I don’t want you to. But still I wait halfheartedly for a flash of screen that no longer excites me. The sight of your name in those tiny block letters fills me with dread and contempt. But I wait anyway because you’re crossing the bridge and approaching the gate, and in about one and a half minutes, you’ll triple text me you’re arrival as if I’m prone to ignoring it.
I twist my keys around my finger in anticipation and down my breakfast of gas station wine. I know you’ll smell it on my breath, a set-up for your ritual judgment of my drinking because I know feeling superior turns you on. I imagine in cold subtleties the way you’ll respond to her fervent messages, angling your phone behind my ass as you kiss your way to my shoulder. I cough into my glass and frown. I can’t help but compare you to the others and them to you, and the spark of the wires crossed in my brain leaves me wishing you hadn’t asked to come over.
Here. At gate. Cold. Hurry. Where are you. Cold.
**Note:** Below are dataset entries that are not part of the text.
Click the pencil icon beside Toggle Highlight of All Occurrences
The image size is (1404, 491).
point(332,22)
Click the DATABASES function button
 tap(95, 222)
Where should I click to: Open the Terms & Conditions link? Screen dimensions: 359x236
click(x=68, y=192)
I linger in the kitchen as I always do, gathering what small pleasure I can from the sparing moments in which you wait on me in the February chill. When the smile blooms on my lips, it’s then I comprehend how much I hate you. The walk to the gate is deliberately slow, as my phone continues to ping with your annoyance. When I descend the steps in twos, you look up in greeting, burrowing your hands in the jacket I gave you when we still liked the idea of each other. We don’t hug, just walk in companionable silence until we reach my door.
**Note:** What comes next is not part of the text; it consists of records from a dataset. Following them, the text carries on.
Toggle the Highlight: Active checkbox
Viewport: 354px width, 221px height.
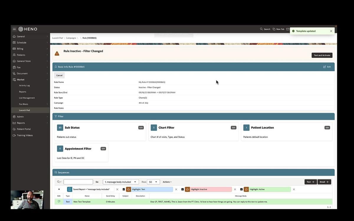(241, 189)
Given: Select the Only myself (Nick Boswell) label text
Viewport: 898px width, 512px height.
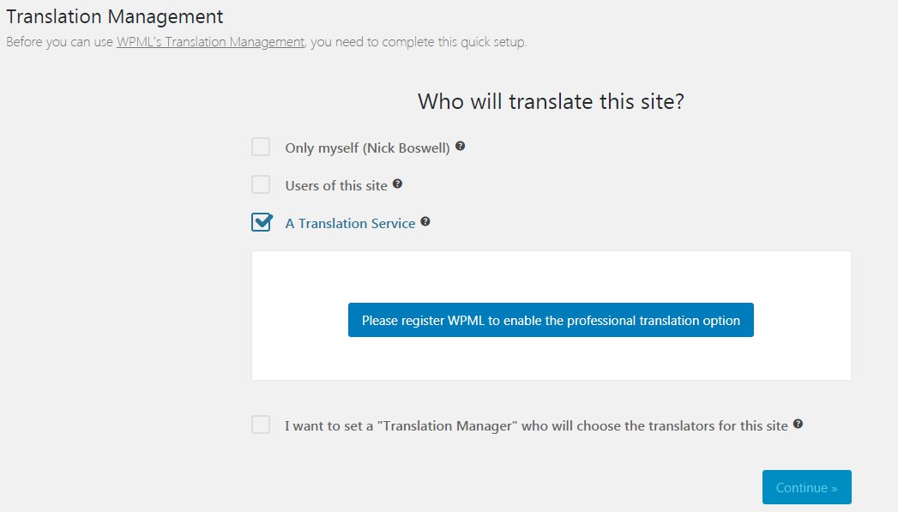Looking at the screenshot, I should pos(368,148).
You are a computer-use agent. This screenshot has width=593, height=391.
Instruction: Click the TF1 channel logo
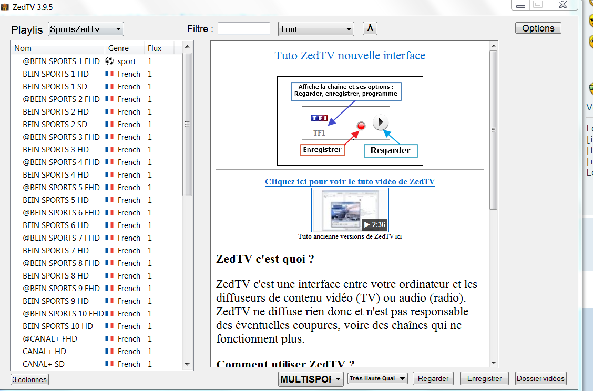point(320,118)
I hurry inside. Taking a furtive sip of my courage, I finger the rim of the glass as I put it to rest in the sink. You slink to the fridge, duck your head in to examine the contents, and hover there although you see nothing appealing. You’re comfortable in that frame of dim light, a brief respite from facing my pale shadow, it’s quiet reign over the silence.
You close the fridge with an exaggerated sigh, and I wonder if you can see it on my face- that everything inside me is exploding- the fragility of my limbs slowly swelling to the surface. This moment of respite so familiar it makes me cringe. You shrug your broad shoulders, mumble something about a lack of food, and approach me with expectation, hollowing out my reserves of confidence. I know then that nothing has changed, that my false sense of apathy is entirely useless; you wear your affections as you do the coat I gave you- as a symbol of warmth and possession slung around my shoulders until you grow cold and ask for it back.
“What’s with the frown?”
I melt all traces of thought from my face and place your hand where it fits best- at the curve of my waist. You smile lazily and pull me in, eyes darting to the bedroom before you start prodding my clothes in suggestion. I smile like it’s a chore; like it’s an answer to a question I posed the moment you walked in. And I let you kiss me.
But the truth is I don’t want you anymore.